Karha Juhana, Gurm Hitinder S, Rajagopal Vivek, Fathi Robert, Bavry Anthony A, Brener Sorin J, Lincoff A Michael, Ellis Stephen G, Bhatt Deepak L
The Department of Cardiovascular Medicine, Cleveland Clinic Foundation, Cleveland, Ohio, USA.
Am J Cardiol. 2006 Oct 1;98(7):906-10. doi: 10.1016/j.amjcard.2006.04.037. Epub 2006 Aug 17.

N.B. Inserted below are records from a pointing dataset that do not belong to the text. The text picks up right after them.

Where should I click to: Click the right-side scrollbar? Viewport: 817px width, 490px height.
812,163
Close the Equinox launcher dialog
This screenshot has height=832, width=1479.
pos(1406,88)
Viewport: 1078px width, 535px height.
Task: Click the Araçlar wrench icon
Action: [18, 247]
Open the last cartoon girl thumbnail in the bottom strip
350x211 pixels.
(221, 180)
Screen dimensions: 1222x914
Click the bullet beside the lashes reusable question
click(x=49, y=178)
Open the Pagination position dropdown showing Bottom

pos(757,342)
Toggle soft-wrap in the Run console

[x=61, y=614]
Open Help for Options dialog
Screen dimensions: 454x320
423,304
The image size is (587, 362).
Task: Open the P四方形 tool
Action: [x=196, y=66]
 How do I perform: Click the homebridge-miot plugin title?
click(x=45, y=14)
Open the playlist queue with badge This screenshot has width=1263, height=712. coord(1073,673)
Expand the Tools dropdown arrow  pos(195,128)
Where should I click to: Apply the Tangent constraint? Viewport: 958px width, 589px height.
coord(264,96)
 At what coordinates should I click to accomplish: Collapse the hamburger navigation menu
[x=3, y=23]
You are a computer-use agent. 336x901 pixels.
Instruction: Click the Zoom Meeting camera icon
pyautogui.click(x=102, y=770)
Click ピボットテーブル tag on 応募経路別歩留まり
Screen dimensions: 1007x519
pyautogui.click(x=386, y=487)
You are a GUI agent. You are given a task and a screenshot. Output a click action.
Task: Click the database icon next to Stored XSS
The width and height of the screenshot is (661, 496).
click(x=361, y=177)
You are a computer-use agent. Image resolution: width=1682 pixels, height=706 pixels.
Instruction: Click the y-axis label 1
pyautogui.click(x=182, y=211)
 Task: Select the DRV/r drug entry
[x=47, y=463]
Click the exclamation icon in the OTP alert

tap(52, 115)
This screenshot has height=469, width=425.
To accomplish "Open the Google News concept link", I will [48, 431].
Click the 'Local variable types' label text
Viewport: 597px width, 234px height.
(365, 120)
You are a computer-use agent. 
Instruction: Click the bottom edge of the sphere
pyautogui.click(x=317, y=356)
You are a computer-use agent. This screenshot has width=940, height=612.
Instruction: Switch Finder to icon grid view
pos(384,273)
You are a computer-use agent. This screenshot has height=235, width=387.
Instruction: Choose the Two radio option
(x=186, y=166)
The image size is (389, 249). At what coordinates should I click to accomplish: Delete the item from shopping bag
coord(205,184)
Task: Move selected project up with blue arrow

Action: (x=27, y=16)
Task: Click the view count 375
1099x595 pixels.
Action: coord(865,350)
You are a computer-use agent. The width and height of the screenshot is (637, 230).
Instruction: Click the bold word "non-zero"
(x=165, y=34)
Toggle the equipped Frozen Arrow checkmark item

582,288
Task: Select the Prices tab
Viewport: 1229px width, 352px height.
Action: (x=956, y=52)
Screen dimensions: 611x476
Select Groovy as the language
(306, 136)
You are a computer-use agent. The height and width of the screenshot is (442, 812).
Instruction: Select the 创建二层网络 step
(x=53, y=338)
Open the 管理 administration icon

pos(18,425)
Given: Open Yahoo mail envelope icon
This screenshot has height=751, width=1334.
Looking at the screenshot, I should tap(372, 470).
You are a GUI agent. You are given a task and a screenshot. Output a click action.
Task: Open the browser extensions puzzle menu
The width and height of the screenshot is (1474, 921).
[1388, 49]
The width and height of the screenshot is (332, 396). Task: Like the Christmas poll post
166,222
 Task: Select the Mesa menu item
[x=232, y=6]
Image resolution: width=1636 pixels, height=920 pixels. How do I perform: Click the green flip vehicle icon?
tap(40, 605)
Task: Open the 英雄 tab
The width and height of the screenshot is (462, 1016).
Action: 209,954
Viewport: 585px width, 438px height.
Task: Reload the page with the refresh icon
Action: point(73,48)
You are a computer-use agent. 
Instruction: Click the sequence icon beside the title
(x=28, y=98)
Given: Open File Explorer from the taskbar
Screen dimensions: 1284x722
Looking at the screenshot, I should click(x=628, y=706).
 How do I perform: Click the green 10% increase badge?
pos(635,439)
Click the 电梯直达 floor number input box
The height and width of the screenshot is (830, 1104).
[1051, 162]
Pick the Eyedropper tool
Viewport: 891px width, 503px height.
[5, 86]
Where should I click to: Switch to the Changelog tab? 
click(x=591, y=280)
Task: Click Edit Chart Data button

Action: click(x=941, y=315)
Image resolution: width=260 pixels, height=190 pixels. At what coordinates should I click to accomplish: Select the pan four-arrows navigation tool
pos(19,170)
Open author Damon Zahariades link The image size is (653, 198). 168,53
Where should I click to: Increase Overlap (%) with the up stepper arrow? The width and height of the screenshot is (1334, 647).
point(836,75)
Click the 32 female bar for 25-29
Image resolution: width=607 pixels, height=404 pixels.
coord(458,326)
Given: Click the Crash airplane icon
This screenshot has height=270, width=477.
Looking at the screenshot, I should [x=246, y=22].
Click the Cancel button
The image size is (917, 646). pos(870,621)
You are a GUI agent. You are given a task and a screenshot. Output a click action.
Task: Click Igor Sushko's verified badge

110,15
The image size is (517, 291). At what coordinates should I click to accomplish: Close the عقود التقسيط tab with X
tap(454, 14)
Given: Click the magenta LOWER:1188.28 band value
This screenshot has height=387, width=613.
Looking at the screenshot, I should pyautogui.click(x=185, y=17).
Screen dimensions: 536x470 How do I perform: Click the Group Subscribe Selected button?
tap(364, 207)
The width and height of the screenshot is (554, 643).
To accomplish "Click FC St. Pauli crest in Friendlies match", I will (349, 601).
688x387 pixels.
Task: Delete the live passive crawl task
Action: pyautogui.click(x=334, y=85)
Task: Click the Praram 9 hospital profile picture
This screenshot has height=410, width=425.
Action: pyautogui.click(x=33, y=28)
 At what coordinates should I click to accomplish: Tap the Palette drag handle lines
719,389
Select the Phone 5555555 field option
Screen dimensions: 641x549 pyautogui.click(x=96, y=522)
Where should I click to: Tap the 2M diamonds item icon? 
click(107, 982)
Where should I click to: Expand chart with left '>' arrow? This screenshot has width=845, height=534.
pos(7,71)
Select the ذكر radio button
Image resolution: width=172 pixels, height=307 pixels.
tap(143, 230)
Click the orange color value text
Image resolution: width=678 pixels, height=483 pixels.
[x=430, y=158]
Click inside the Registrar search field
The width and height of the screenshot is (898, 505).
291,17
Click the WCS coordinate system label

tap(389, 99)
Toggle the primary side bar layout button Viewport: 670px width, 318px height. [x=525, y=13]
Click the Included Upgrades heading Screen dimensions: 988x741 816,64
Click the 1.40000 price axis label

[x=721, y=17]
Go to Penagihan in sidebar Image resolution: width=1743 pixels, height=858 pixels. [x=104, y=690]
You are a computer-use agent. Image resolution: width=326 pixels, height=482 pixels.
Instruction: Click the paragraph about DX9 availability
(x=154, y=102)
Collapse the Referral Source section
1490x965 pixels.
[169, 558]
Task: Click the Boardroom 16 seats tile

Platelet glycoprotein (GP) IIb/IIIa inhibitors are widely used in percutaneous coronary intervention (PCI). Previous studies have suggested that they do not offer benefit in saphenous vein graft PCI. Nonetheless, their use remains widespread during vein graft angioplasty. We retrospectively analyzed 1,537 patients who underwent saphenous vein graft PCI. Patients who received a GP IIb/IIIa inhibitor (n = 941) were compared with those who did not receive any GP IIb/IIIa inhibitor (n = 596). The primary end point was myonecrosis after PCI (creatine kinase-MB level >3 times the upper reference limit). The incidence of myonecrosis after PCI was similar between the group that received GP IIb/IIIa and the group that did not (odds ratio for GP IIb/IIIa use 1.39, 95% confidence interval 0.97 to 2.00, p = 0.07). Propensity-adjusted analysis demonstrated no significant difference in myonecrosis after PCI, in-hospital mortality, Q-wave myocardial infarction, or bleeding (blood transfusion, retroperitoneal bleed, or hematoma) between the 2 groups. In an analysis restricted to patients who were treated with an emboli protection device, GP IIb/IIIa use was not associated with decreased myonecrosis after PCI (this was also the case for patients who were not treated with an emboli protection device). Unadjusted survival (mean follow-up 5.5 +/- 0.1 years) was similar between the group that received GP IIb/IIIa and the group that did not (log-rank test, p = 0.89). There was no difference in survival after adjusting for the propensity to receive a GP IIb/IIIa inhibitor (adjusted odds ratio for GP IIb/IIIa use 0.92, 95% confidence interval 0.69 to 1.23, p = 0.59). In conclusion, adjunctive use of platelet GP IIb/IIIa inhibitors in saphenous vein graft PCI does not appear to be associated with less myonecrosis or improved survival.
血小板糖蛋白(GP)IIb/IIIa抑制剂广泛应用于经皮冠状动脉介入治疗(PCI)。以往研究表明,它们在隐静脉移植血管PCI中并无益处。尽管如此,在静脉移植血管血管成形术中其使用仍很普遍。我们回顾性分析了1537例行隐静脉移植血管PCI的患者。将接受GP IIb/IIIa抑制剂治疗的患者(n = 941)与未接受任何GP IIb/IIIa抑制剂治疗的患者(n = 596)进行比较。主要终点为PCI术后心肌坏死(肌酸激酶-MB水平>正常上限3倍)。接受GP IIb/IIIa抑制剂治疗组与未接受治疗组PCI术后心肌坏死发生率相似(使用GP IIb/IIIa抑制剂的比值比为1.39,95%置信区间为0.97至2.00,p = 0.07)。倾向调整分析显示,两组在PCI术后心肌坏死、住院死亡率、Q波心肌梗死或出血(输血、腹膜后出血或血肿)方面无显著差异。在一项仅限于接受栓子保护装置治疗患者的分析中,使用GP IIb/IIIa抑制剂与PCI术后心肌坏死减少无关(未接受栓子保护装置治疗的患者情况亦如此)。接受GP IIb/IIIa抑制剂治疗组与未接受治疗组的未调整生存率(平均随访5.5±0.1年)相似(对数秩检验,p = 0.89)。在对接受GP IIb/IIIa抑制剂治疗的倾向进行调整后,生存率无差异(使用GP IIb/IIIa抑制剂的调整后比值比为0.92,95%置信区间为从0.69至1.23,p = 0.59)。总之,在隐静脉移植血管PCI中辅助使用血小板GP IIb/IIIa抑制剂似乎与减少心肌坏死或改善生存率无关。